Note de bas de page 8 :

 Selon la formule générale proposée par G. Deleuze, Cinéma 1. L’image-mouvement, Paris, Minuit, 1983, p. 231.

Finalement, l’intérêt d’un modèle est de pouvoir opérer des comparaisons et de dresser des casuistiques : non pas tant de s’attacher au général que d’expliquer plutôt la différence et par là le singulier. Nous n’avons pu que le suggérer dans notre exemple sur Inland Empire et Lost Highway ; nous aimerons le suggérer aussi évoquant un autre type d’étude, qui rapprocherait Inland Empire et d’autres textes lynchiens, tels Twin Peaks ou Mulholland Dr., à des films du genre « burlesque ». De fait, la solution de ces films de Lynch est (souvent) burlesque : elle est la « très petite différence dans l’action, entre deux actions, qui va faire valoir une distance infinie entre deux situations, et qui n’existe que pour faire valoir cette distance »8. Par là, nous voudrions avancer la thèse que s’il y a du burlesque chez Lynch, et s’il y a même une influence (déclarée) du cinéma de Jacques Tati, ce n’est sûrement pas par citations de scènes ou d’événements identifiés du cinéma burlesque ; c’est plutôt par l’adoption d’un modèle méta-sémiotique de la conversion, de la réversion et de l’aversion continuelle entre figures, et entre valeurs – modèle que justement le burlesque a exploité et affiné jusqu’au cinéma de Tati.
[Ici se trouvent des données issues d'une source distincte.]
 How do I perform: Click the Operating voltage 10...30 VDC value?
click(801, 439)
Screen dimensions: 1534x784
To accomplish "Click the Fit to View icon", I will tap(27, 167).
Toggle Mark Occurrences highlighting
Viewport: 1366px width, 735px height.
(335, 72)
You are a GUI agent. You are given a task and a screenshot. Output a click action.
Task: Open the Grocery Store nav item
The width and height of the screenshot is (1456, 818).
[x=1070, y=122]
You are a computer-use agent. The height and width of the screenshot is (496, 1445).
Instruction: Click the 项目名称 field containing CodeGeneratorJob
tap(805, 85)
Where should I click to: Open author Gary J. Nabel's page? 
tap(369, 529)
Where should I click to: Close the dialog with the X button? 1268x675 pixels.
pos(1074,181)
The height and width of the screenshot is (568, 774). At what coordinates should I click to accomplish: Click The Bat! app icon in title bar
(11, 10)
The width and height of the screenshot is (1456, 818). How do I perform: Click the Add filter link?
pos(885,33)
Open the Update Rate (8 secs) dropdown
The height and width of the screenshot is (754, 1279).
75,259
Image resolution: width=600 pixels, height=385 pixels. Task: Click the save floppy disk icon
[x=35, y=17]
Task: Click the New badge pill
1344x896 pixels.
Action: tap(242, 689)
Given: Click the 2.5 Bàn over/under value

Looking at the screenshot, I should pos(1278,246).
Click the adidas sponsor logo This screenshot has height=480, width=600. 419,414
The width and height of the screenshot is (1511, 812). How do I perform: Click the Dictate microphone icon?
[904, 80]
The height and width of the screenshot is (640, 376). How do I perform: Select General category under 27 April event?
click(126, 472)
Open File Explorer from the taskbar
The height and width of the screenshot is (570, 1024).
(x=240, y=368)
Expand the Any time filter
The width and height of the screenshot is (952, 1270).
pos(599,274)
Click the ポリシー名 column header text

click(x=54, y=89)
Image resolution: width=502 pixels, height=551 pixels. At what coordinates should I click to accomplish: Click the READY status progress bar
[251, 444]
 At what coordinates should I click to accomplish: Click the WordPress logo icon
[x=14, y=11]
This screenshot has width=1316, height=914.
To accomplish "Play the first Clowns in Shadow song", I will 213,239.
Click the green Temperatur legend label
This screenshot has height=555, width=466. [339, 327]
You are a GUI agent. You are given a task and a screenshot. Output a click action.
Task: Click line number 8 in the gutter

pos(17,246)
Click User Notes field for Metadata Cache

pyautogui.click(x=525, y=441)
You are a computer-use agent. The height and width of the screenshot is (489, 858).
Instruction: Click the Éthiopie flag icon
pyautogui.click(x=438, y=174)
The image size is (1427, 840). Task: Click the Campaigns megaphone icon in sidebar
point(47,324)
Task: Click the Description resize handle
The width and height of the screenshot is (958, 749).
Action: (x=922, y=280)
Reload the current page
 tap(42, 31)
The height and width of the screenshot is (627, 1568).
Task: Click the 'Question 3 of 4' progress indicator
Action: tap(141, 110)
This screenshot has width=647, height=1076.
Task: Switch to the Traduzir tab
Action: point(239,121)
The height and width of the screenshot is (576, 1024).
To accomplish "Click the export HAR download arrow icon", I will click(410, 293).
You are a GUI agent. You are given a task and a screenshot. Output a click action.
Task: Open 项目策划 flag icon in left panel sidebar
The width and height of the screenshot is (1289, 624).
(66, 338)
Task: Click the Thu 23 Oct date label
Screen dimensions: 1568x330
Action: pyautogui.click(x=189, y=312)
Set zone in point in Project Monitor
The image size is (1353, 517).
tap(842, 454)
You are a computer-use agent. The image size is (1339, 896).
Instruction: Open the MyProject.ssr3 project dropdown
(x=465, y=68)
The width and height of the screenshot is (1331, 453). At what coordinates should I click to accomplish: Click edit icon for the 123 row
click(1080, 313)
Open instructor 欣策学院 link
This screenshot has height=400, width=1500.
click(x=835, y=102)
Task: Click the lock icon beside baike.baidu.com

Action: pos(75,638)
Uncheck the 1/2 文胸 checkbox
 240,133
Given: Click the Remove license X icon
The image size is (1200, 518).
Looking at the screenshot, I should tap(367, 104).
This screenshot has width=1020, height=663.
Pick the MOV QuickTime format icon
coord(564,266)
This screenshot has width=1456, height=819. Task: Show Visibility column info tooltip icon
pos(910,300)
Nous ne développerons pas ces idées davantage, ici ; nous voudrions seulement souligner le potentiel heuristique d’une étude sémiotique du cinéma. Le livre de Basso est une réplique précieuse à l’idée reçue que la sémiotique du cinéma ne serait que de Metz et de la narratologie. Et il est aussi la preuve que des concepts tels qu’« auteurs », « histoires », « influences », « genres », etc. peuvent cesser d’être l’apanage des études historicistes, pour rentrer enfin dans des questionnements complexes, qui n’ont pas peur de recueillir les défis des corpus les plus rébarbatifs, des perspectives d’analyses et de théories les plus ambitieuses.